Assignment:
Please repeat word for word the line containing "Instruction: Go to next TODO with down arrow" and every following line up to and including the last one below, pictures excluded.

***** Extracted material

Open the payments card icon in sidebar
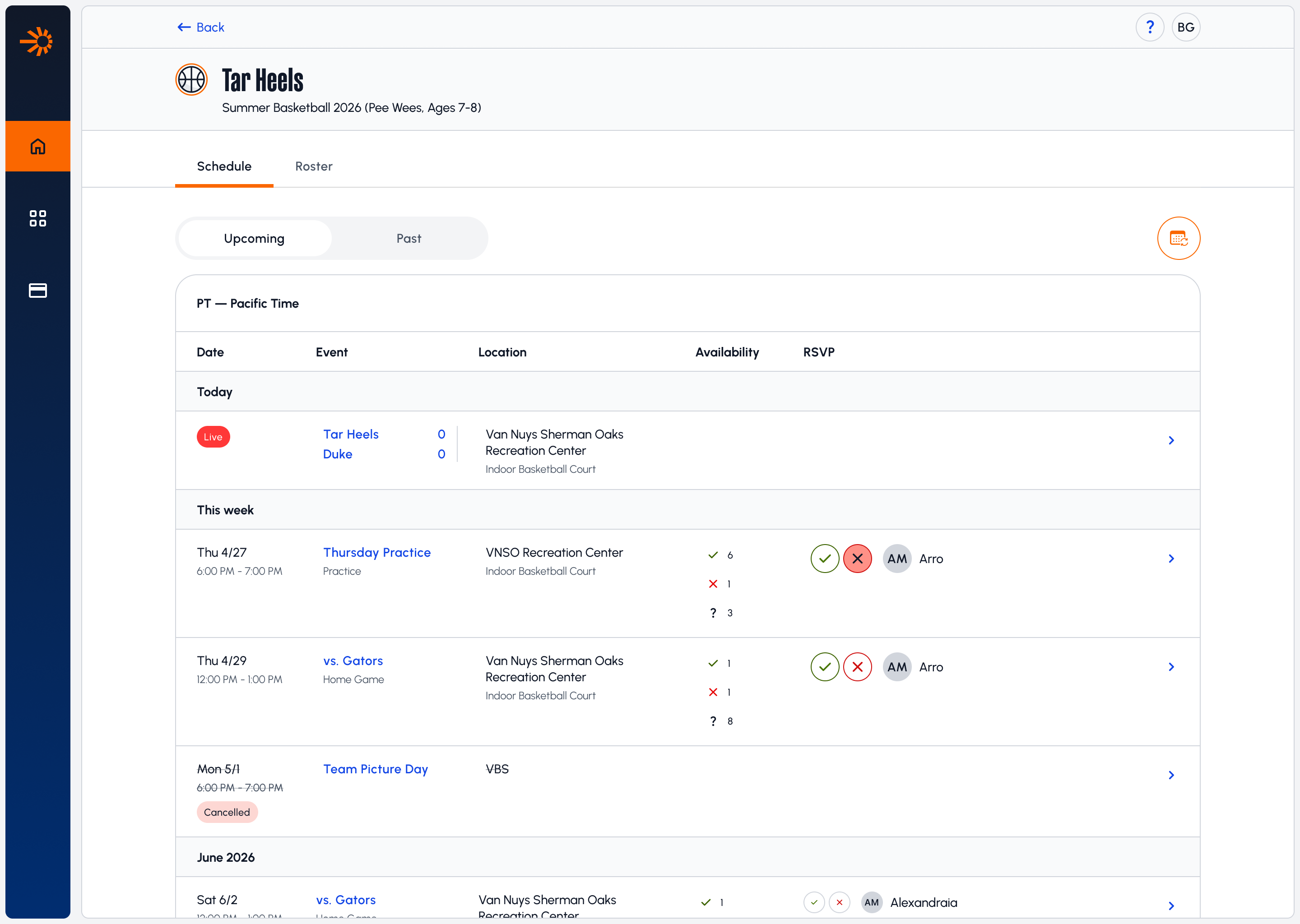1300x924 pixels. [37, 291]
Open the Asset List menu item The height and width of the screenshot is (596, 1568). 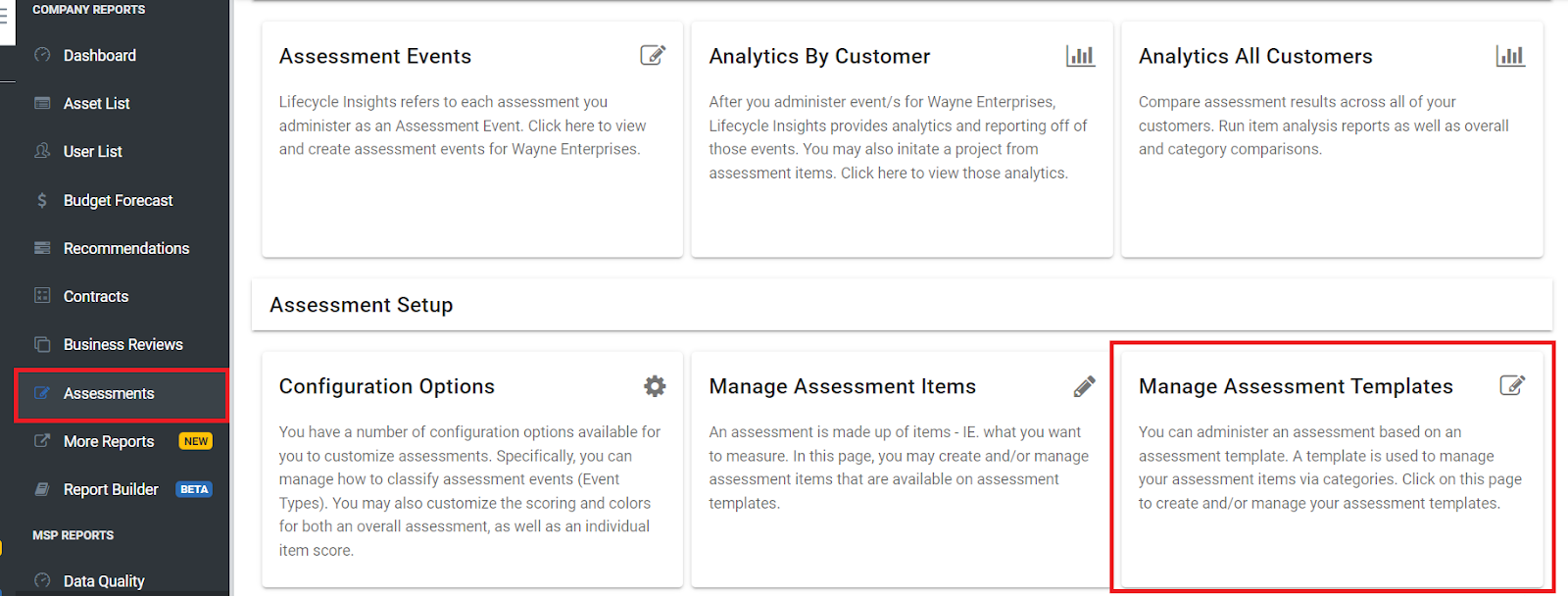pos(96,103)
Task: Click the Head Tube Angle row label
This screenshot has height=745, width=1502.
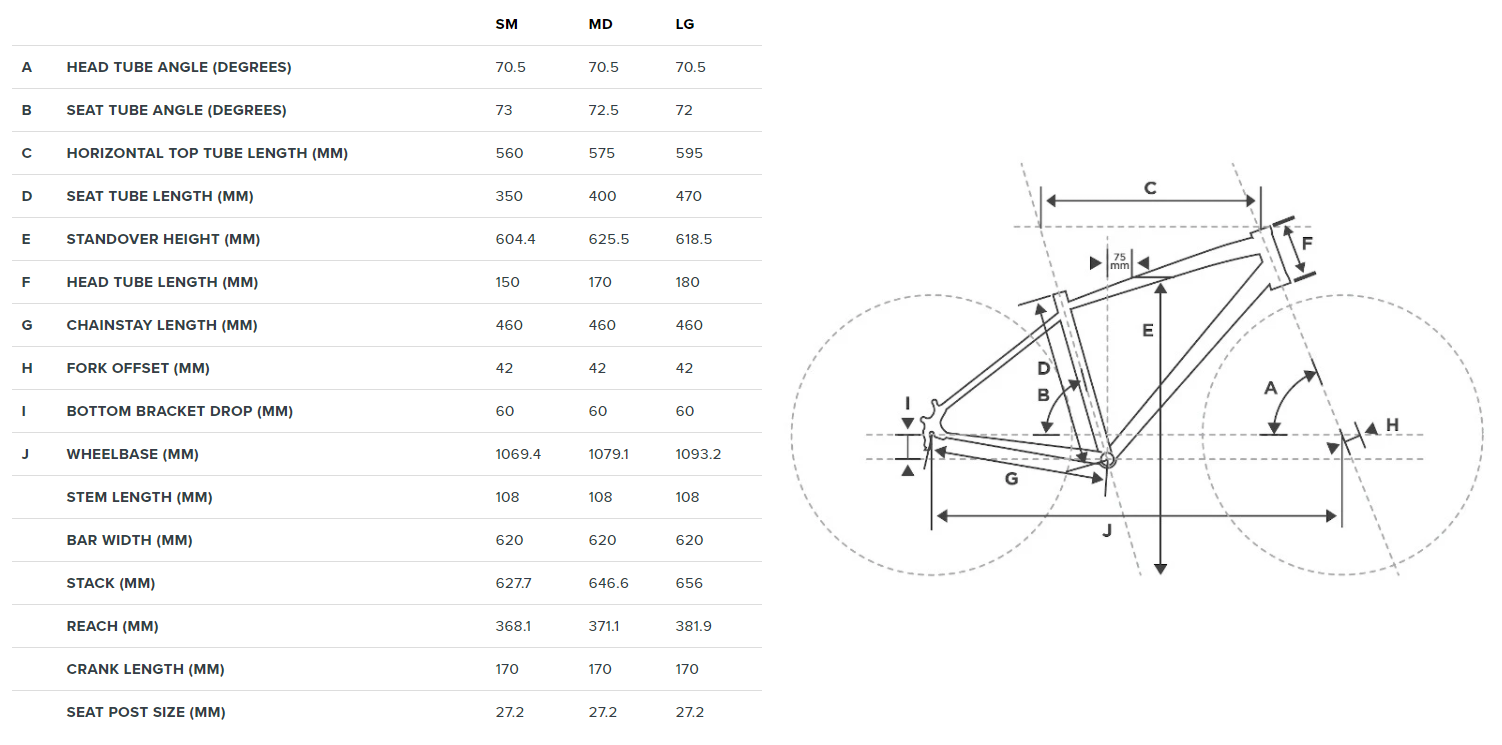Action: [179, 67]
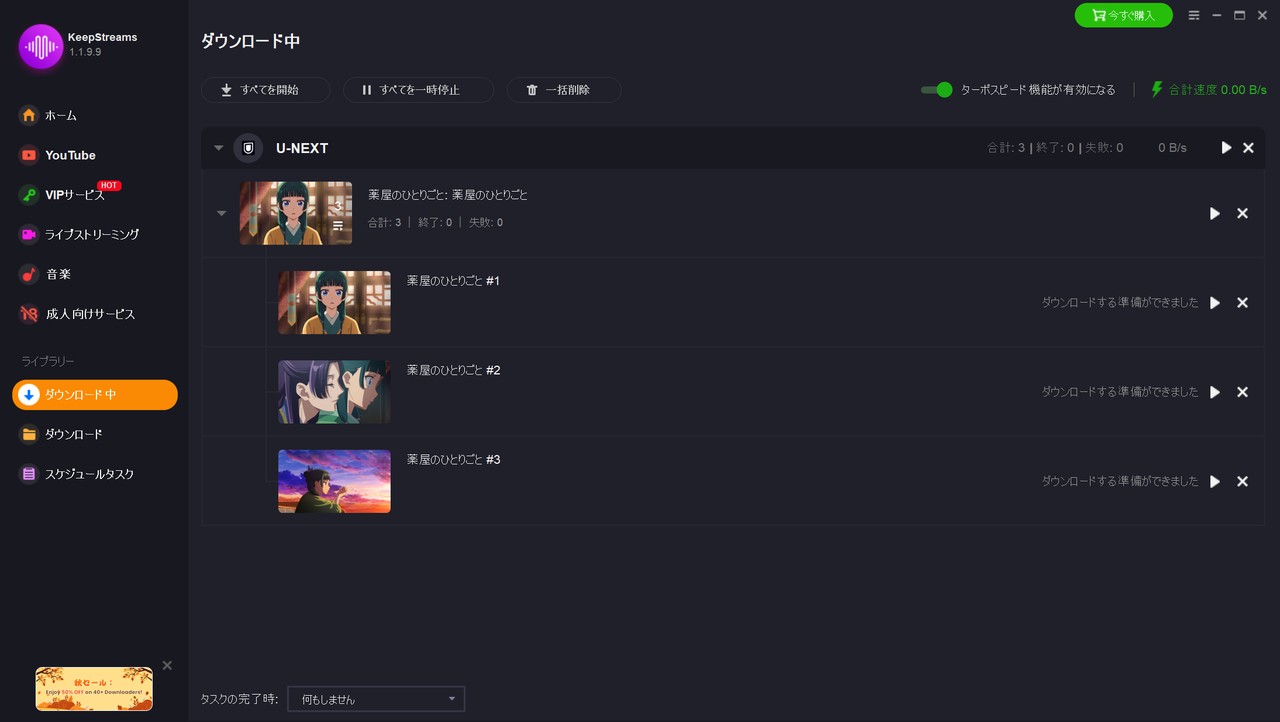Viewport: 1280px width, 722px height.
Task: Collapse the 薬屋のひとりごと series with its arrow
Action: tap(221, 213)
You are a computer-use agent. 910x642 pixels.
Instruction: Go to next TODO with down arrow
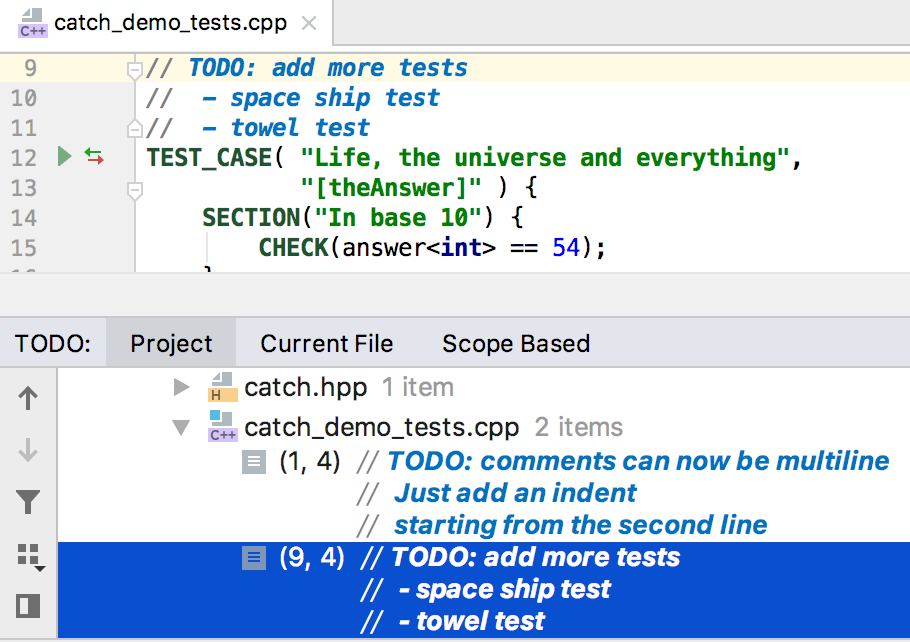28,451
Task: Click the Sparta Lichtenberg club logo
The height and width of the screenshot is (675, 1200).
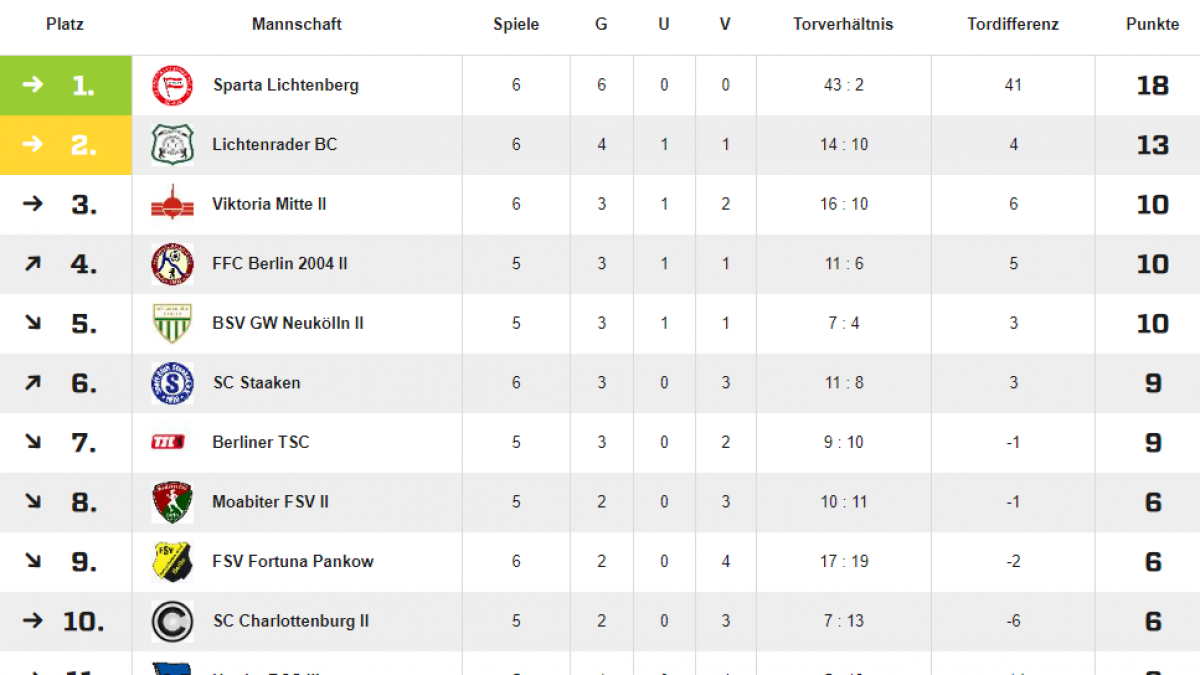Action: coord(172,85)
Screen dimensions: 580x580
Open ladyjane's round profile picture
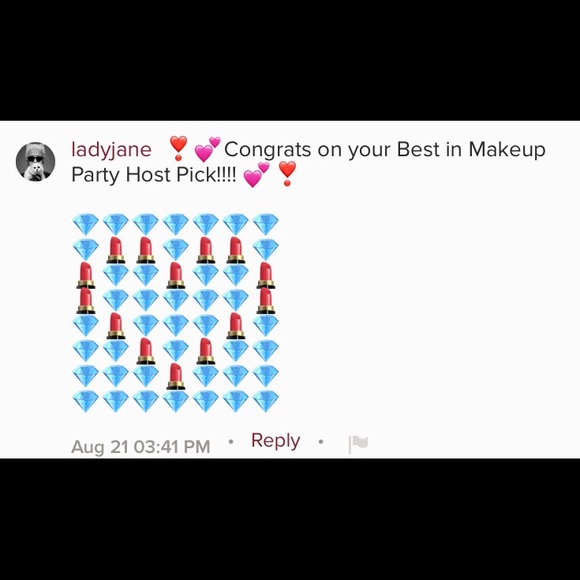coord(36,162)
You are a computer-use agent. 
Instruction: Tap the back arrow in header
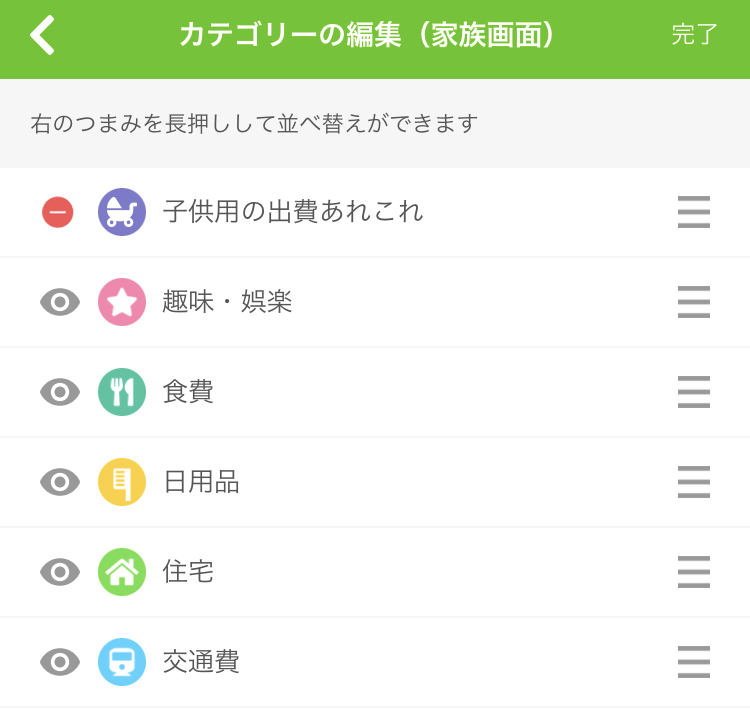(x=42, y=35)
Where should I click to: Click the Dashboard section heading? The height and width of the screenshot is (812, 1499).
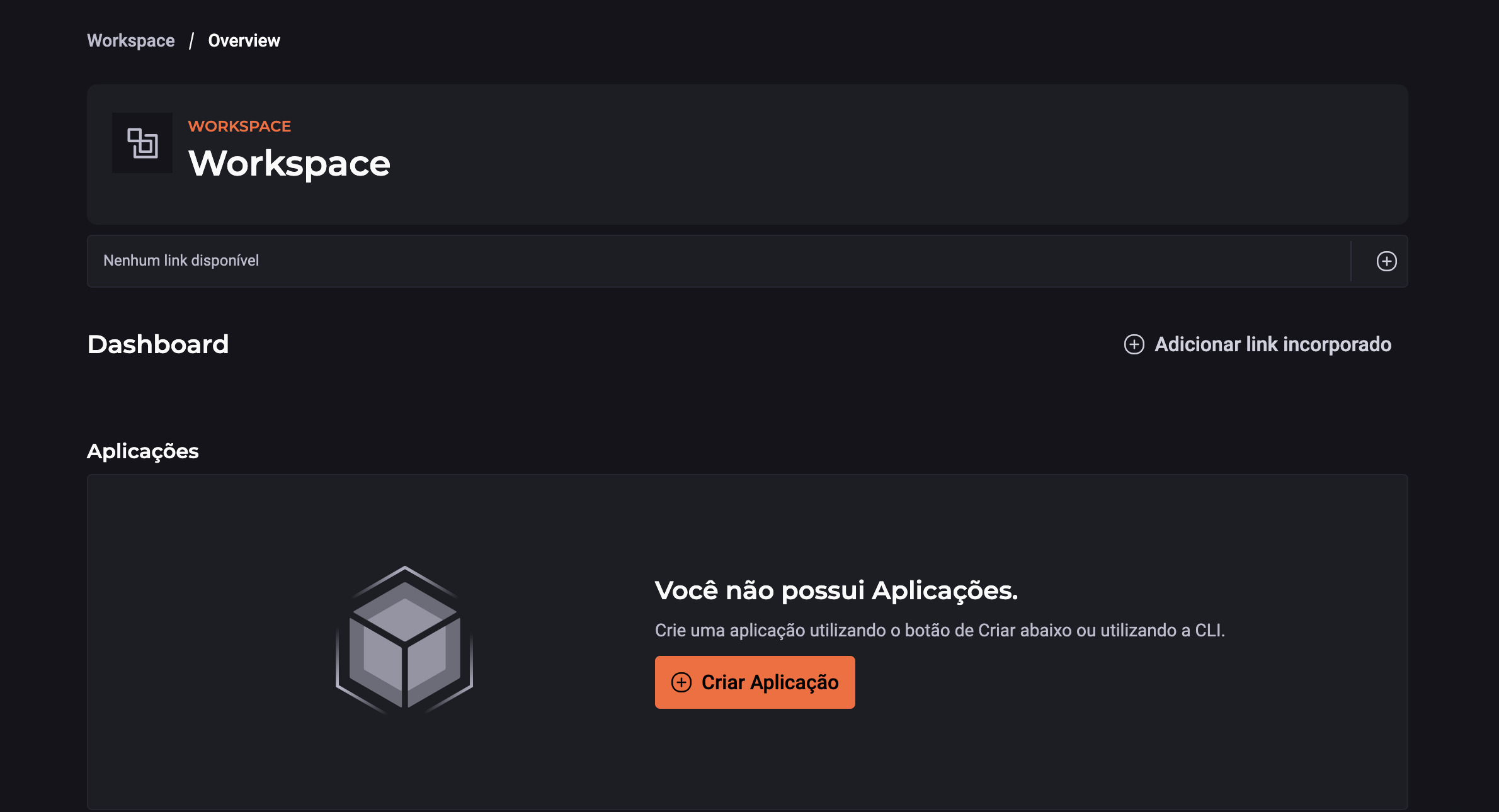(x=158, y=344)
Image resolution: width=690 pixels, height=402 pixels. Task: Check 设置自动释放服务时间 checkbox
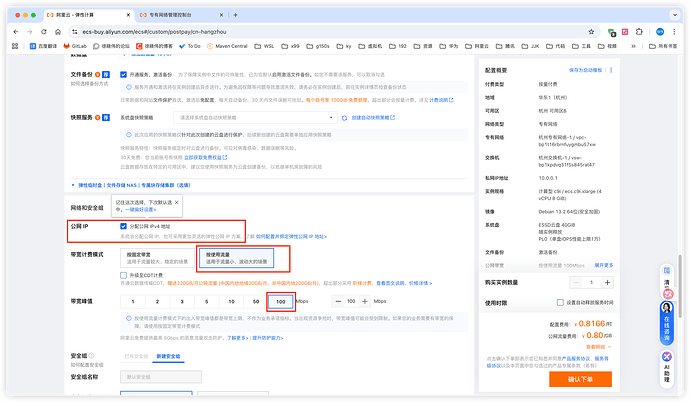pyautogui.click(x=558, y=302)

**********

Completed task:
Instruction: Go to next TODO with down arrow
28,451
Task: Click the Sparta Lichtenberg club logo
The height and width of the screenshot is (675, 1200).
Action: coord(172,85)
Screen dimensions: 580x580
Open ladyjane's round profile picture
coord(36,162)
You are a computer-use agent. 
Instruction: Tap the back arrow in header
(x=42, y=35)
Where should I click to: Click the Dashboard section heading? The height and width of the screenshot is (812, 1499).
(x=158, y=344)
Image resolution: width=690 pixels, height=402 pixels. Task: Check 设置自动释放服务时间 checkbox
pyautogui.click(x=558, y=302)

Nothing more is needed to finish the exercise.